── RECORDED INFORMATION
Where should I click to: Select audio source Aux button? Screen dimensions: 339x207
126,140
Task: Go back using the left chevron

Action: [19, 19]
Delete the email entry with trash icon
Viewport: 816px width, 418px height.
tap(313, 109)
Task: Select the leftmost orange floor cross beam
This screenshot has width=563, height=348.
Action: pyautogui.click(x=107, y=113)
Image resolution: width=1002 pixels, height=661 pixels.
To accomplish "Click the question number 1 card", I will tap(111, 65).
────
── RECORDED INFORMATION
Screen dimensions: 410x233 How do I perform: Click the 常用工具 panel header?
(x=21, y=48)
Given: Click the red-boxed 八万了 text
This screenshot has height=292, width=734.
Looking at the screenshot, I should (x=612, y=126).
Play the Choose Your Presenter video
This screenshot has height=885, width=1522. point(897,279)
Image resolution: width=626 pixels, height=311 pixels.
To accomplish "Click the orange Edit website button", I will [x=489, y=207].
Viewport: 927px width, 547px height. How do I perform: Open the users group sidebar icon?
────
── RECORDED INFORMATION
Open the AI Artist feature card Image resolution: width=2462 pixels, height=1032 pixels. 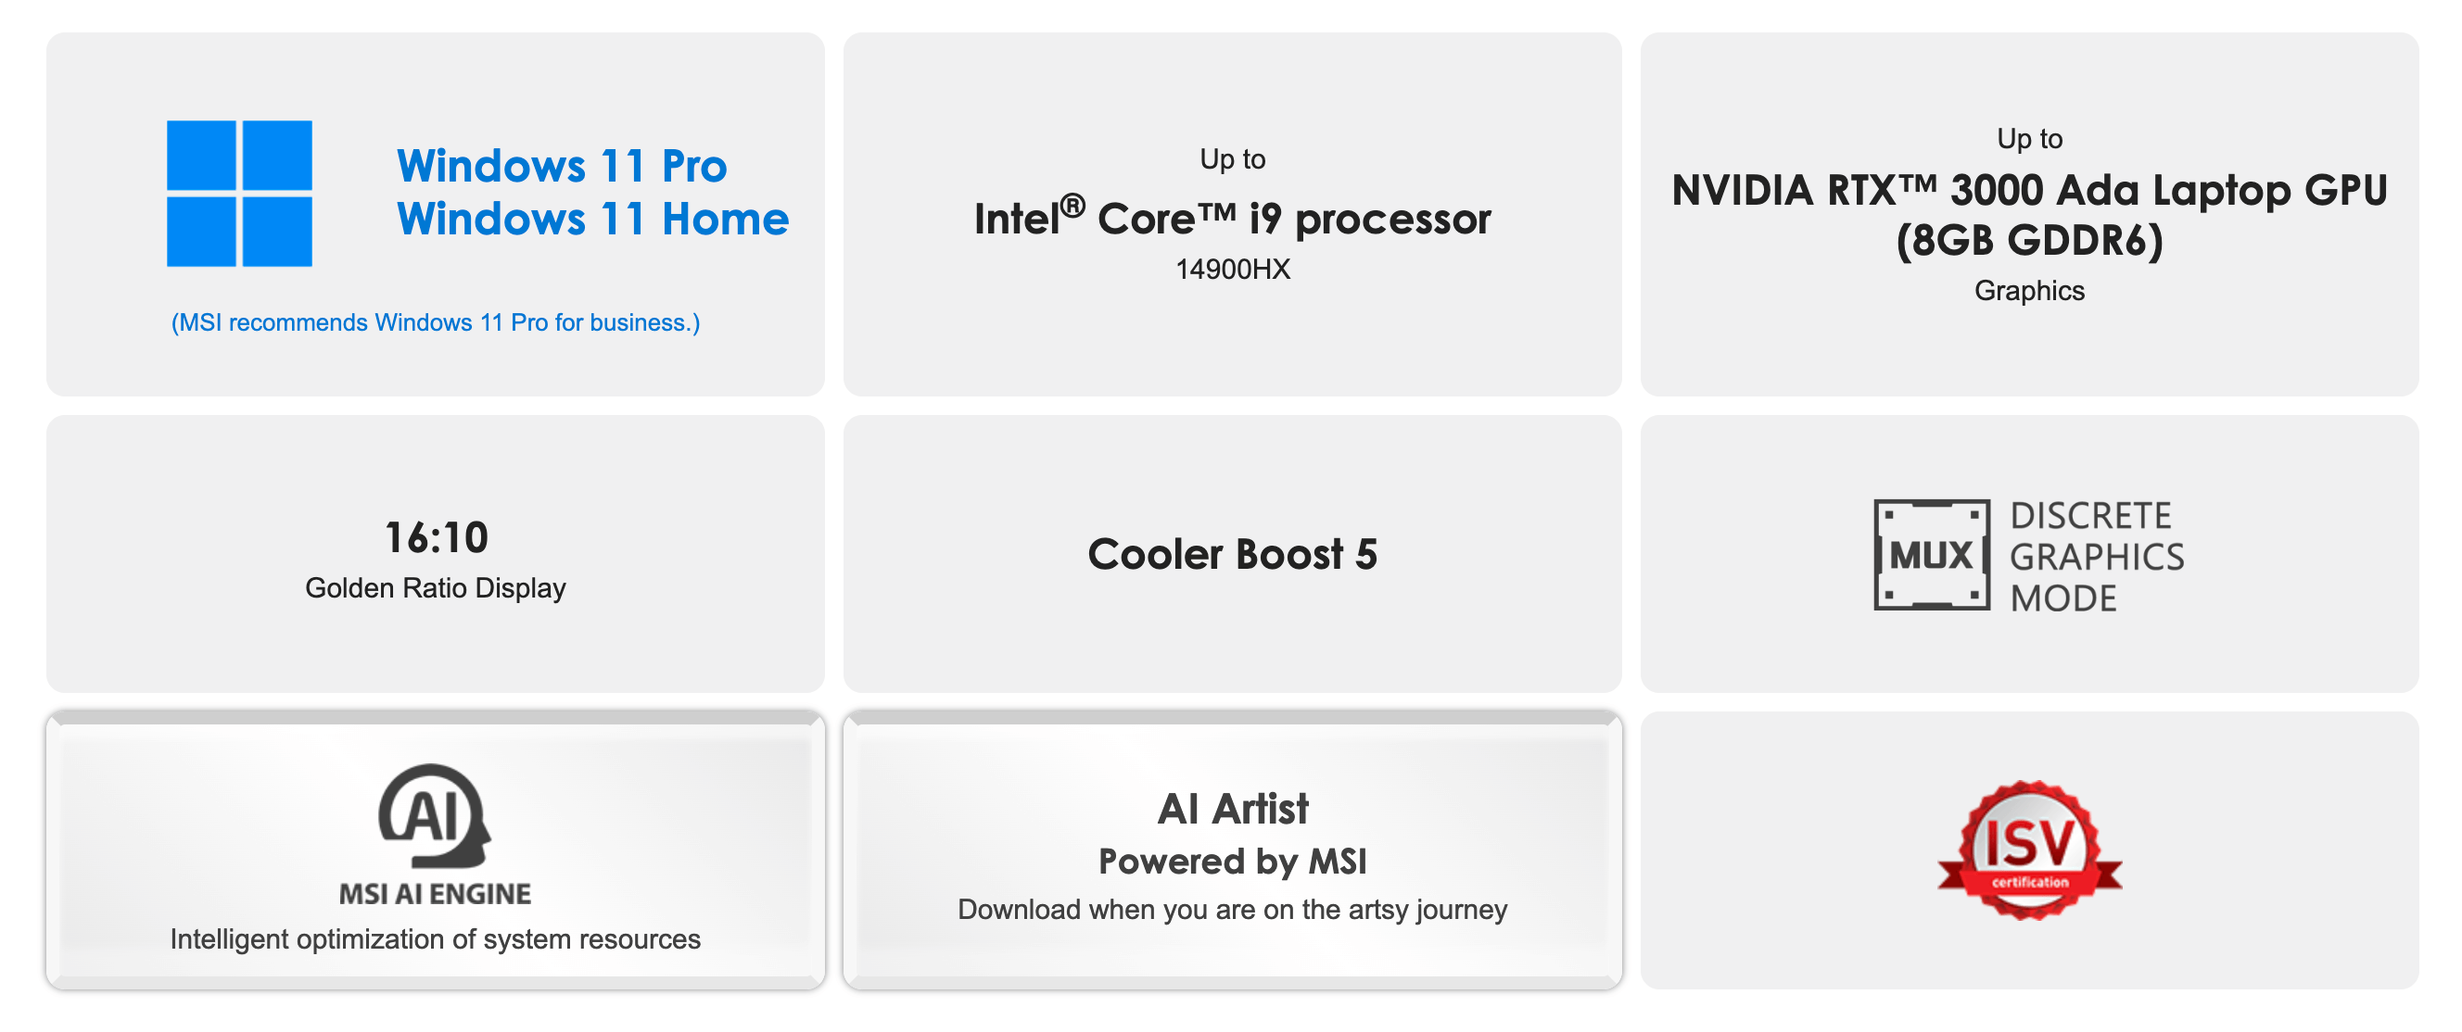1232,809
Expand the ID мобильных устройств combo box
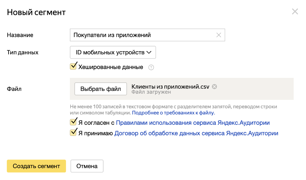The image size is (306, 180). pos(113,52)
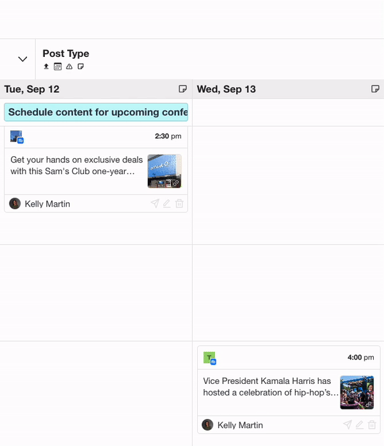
────
**WHAT TO PRODUCE**: Reproduce the portion of the records that opens with the line containing "Image resolution: width=1002" and closes with the line containing "will tap(111, 65).", substituting "tile" for every occurrence of "card" and leaving everything else unchanged.

**SOLUTION FOR THIS PROBLEM**:
Image resolution: width=1002 pixels, height=661 pixels.
To accomplish "Click the question number 1 tile", I will tap(111, 65).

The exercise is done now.